Why is the radius convergence of $\sum_{n=0}^\infty \frac{x^{4n+1}}{4n+1}$ is $1$?

Question

Why is the radius convergence of $\sum_{n=0}^\infty \frac{x^{4n+1}}{4n+1}$ is $1$?

We know that

$$\frac{1}{R} = \limsup_{n\to\infty} \sqrt[n] {\frac{1}{4n+1}} = 0$$

And therefore, $R=\infty$. Why is it wrong?

Answer 1

$\displaystyle\dfrac{\frac{x^{4(n+1)+1}}{4(n+1)+1}}{\frac{x^{4n+1}}{4n+1}}\to_{n\to\infty}x^3$ hence the radius of convergence is $1$.

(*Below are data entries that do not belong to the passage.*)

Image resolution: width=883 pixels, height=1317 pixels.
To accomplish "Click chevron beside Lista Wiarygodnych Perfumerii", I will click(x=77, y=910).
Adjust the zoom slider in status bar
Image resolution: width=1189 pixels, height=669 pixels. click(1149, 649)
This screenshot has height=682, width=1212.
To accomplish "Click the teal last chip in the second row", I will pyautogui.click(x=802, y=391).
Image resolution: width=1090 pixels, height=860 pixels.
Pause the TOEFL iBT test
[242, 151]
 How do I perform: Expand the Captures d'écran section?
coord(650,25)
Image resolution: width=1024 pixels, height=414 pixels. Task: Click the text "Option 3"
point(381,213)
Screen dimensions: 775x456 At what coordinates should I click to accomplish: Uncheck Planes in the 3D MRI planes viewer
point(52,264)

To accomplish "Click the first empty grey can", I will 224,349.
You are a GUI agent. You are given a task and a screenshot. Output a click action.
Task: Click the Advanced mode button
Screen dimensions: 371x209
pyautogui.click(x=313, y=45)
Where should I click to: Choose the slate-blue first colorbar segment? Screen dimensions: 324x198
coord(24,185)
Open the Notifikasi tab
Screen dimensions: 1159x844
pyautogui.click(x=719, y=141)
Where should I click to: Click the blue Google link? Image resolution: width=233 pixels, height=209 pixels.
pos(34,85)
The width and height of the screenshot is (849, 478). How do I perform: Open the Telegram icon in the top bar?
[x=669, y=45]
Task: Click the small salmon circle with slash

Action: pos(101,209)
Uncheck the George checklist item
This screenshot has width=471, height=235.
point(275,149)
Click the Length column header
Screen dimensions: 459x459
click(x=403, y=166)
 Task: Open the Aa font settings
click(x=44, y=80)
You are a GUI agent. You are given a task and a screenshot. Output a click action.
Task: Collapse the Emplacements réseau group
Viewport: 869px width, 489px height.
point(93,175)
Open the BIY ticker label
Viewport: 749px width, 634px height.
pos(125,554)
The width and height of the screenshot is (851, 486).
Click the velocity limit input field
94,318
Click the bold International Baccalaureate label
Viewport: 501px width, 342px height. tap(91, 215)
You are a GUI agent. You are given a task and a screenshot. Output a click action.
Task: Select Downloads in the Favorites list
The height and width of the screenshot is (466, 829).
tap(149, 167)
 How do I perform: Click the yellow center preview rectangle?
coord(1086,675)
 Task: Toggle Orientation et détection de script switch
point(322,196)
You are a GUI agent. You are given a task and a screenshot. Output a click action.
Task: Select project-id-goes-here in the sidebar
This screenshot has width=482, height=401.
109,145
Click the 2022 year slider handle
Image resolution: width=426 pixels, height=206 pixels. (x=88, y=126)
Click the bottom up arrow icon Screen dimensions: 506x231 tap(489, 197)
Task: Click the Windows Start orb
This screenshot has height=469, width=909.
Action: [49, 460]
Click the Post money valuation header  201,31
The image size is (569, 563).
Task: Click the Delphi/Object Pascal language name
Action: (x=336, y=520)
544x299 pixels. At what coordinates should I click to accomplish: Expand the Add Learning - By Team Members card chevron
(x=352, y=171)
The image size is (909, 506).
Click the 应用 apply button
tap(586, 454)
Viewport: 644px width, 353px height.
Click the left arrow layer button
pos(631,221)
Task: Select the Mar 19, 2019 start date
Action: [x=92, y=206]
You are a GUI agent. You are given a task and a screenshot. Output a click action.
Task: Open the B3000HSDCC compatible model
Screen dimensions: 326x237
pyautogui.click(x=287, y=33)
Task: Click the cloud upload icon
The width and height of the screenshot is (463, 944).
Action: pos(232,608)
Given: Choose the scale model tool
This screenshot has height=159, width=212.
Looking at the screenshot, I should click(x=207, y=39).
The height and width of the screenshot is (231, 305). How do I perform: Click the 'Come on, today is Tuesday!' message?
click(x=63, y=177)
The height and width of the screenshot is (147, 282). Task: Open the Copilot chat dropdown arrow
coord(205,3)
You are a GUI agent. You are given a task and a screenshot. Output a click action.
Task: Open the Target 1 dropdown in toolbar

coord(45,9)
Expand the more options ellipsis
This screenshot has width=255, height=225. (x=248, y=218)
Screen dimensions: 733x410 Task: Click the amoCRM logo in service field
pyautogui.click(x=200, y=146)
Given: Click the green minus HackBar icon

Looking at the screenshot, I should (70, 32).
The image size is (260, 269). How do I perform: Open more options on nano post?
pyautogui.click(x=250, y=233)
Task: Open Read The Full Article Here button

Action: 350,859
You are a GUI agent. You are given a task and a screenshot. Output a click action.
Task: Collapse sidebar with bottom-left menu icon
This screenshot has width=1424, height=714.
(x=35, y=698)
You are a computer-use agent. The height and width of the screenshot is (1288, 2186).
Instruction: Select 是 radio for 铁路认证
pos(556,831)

By the way, $\overline{\lim}_{n\to\infty} \sqrt[n] {\frac{1}{4n+1}} = \color{red}1$ :

$\left(\frac{1}n\right)^{1/n}=e^{\ln(1/n)/n}=e^{-\ln(n)/n}$ and $\ln(n)/n\to_{n\infty}0$

Answer 2

Note that the coefficient of the power series is $\frac1m$ whenever $m\equiv1\pmod4$, and $0$ otherwise, so using the Iverson bracket it can be written $\frac1m[m\equiv1\pmod4]$. Then what you should want to compute is $$ \limsup_{m\to\infty}\sqrt[m]{\frac{[m\equiv1\pmod4]}m}= \lim_{n\to\infty} \sqrt[n] {\frac1n} =\lim_{n\to\infty}\exp\left(\frac{-\ln n}n\right) =\exp(0)=1, $$ (since the growth of $n$ beats that of $\ln n$ as $n\to\infty$). This explains your error.